Federal 20 and 10 Percent Historic Tax Credits
How to Use HistoricTax Credits
To qualify for either the 20 percent or the 10 percent historic tax credit, the rehabilitation must be “substantial”. A substantial rehabilitation means that a taxpayer’s QREs during a 24-month or 60-month measuring period (for a phased project) must exceed the “adjusted basis” of the building or $5,000, whichever is greater. The adjusted basis is generally defined as the purchase price, minus the cost of the land, plus the value of any capital improvements made since the building acquisition, minus any depreciation already taken. Eligible properties must be income-producing to qualify for historic tax credits; therefore, owner-occupied residences are not eligible.
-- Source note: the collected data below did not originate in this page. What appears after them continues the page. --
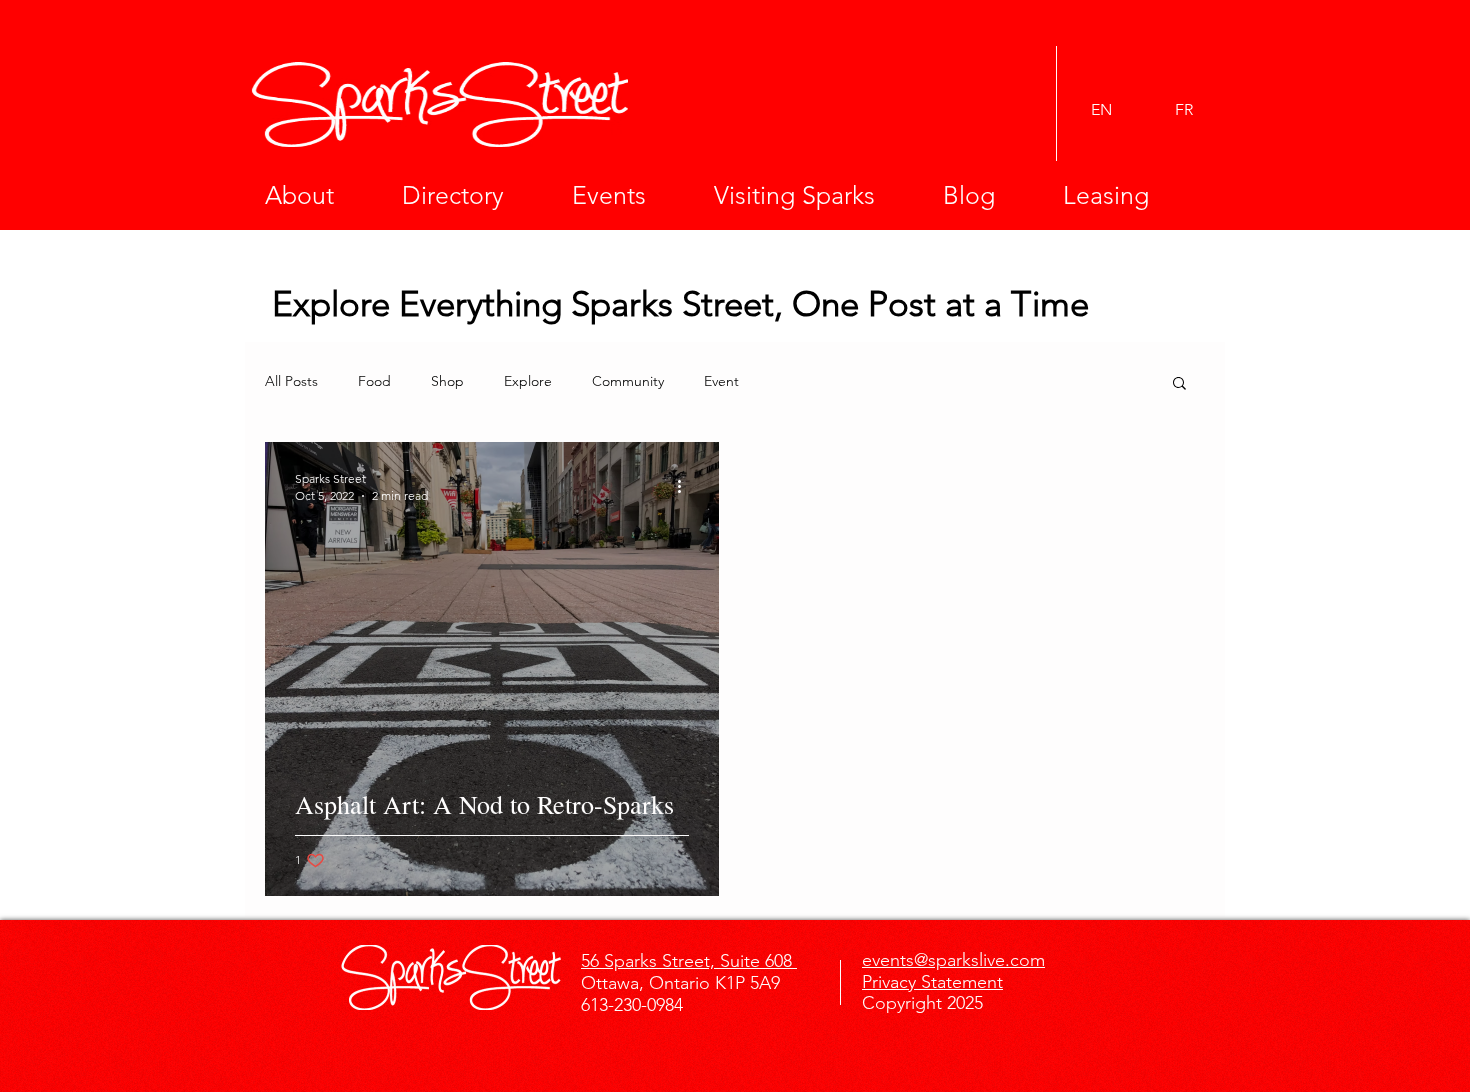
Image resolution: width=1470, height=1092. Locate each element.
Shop (447, 381)
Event (721, 381)
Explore (528, 381)
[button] (318, 195)
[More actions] (686, 486)
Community (628, 381)
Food (374, 381)
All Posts (291, 381)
To qualify for the 20 percent credit, the rehabilitation must also be certified as conforming to the Secretary’s Standards for Historic Rehabilitation. This certification is achieved by completing a three-part application process which is reviewed first by the state historic preservation office (SHPO) and then by the National Park Service (NPS).
- Part 1 makes the case for National Register property listing or verifies that a property is a contributing structure in a National Register District;
- Part 2 summarizes the scope of the rehabilitation; and
- Part 3 documents that the work has been done as proposed in the approved Part 2.
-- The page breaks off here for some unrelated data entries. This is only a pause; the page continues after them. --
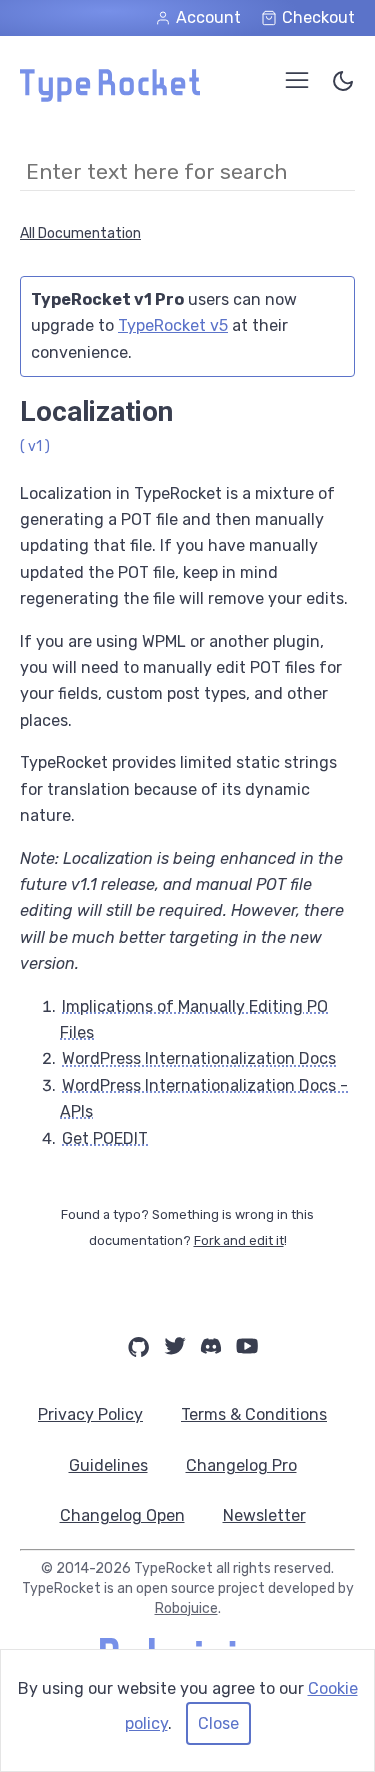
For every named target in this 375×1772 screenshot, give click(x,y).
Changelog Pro (241, 1465)
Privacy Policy (90, 1414)
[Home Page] (110, 96)
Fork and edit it (239, 1240)
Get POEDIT (105, 1138)
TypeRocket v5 (173, 325)
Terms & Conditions (254, 1414)
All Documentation (80, 233)
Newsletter (264, 1515)
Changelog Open (122, 1515)
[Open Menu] (297, 80)
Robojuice (186, 1608)
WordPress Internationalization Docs (199, 1058)
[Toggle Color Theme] (343, 85)
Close (218, 1723)
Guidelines (108, 1465)
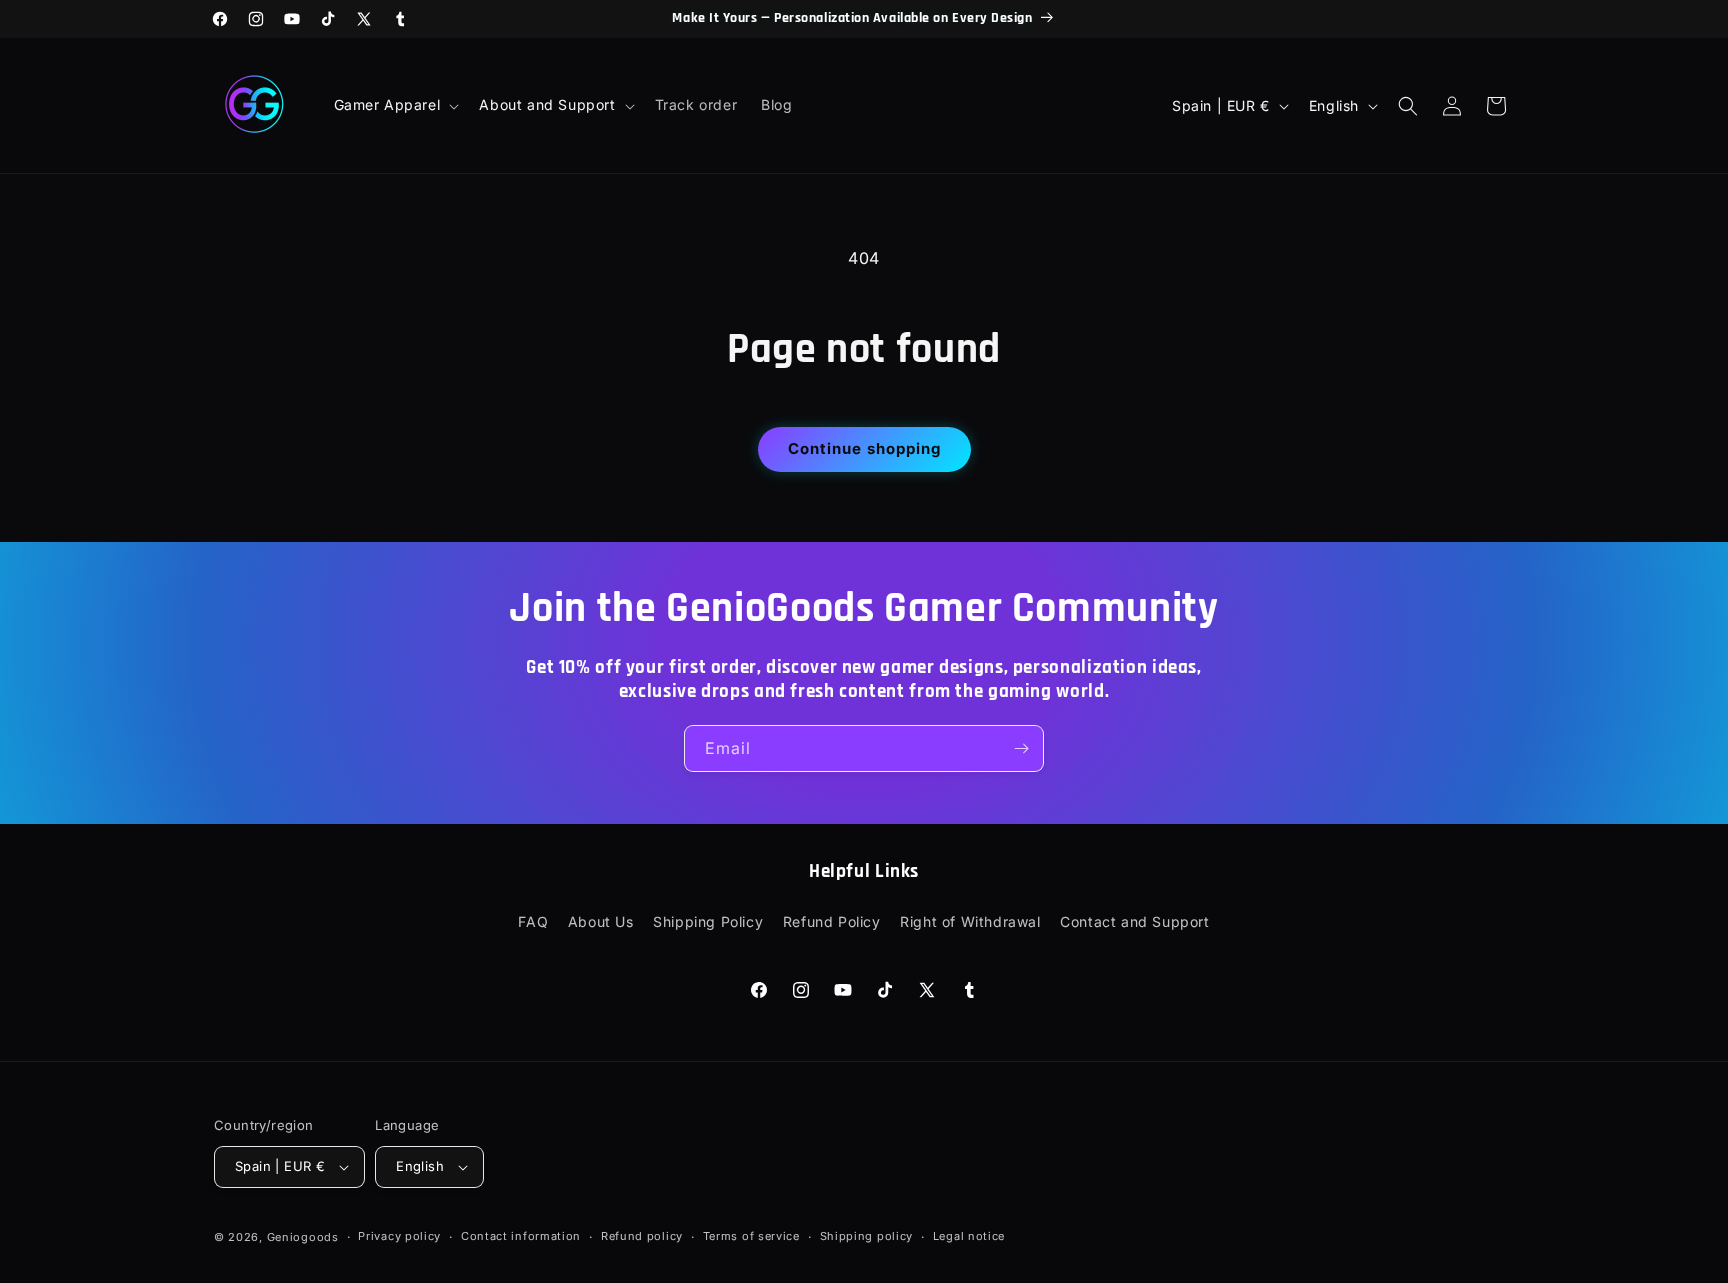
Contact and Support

Virtually all of the rules that apply to the 20 percent historic credit apply to the 10 percent credit with a few notable exceptions. The 10 percent credit requires no design review at the state or federal level, but there is a “wall test” requiring that three of the original four exterior walls remain intact. If this property is located within a historic district, the Part 1 application must be filed and approved by the National Park Service to confirm its non-contributing status. To redeem the 10 percent credit, the developer simply needs to attach Form 3468 to his/her tax return.
The compliance and recapture period for the federal historic credits is five years from the date the property is placed in service. Twenty percent of the recapture risk burns off every year.
How Nonprofit Groups Can Use Tax Credits
Nonprofit organizations and public agencies do not pay federal or state income taxes and therefore have no tax liability against which to apply historic tax credits. Also, many for-profit entities are not in a tax position to make full use of the value of the credit. Fortunately, in these instances, it is still possible to tap into the value of the historic tax credit by transferring (or ‘syndicating’) the tax credit to a corporate investor, or in certain instances, individuals, who then use the tax credit to offset some of their own tax liability.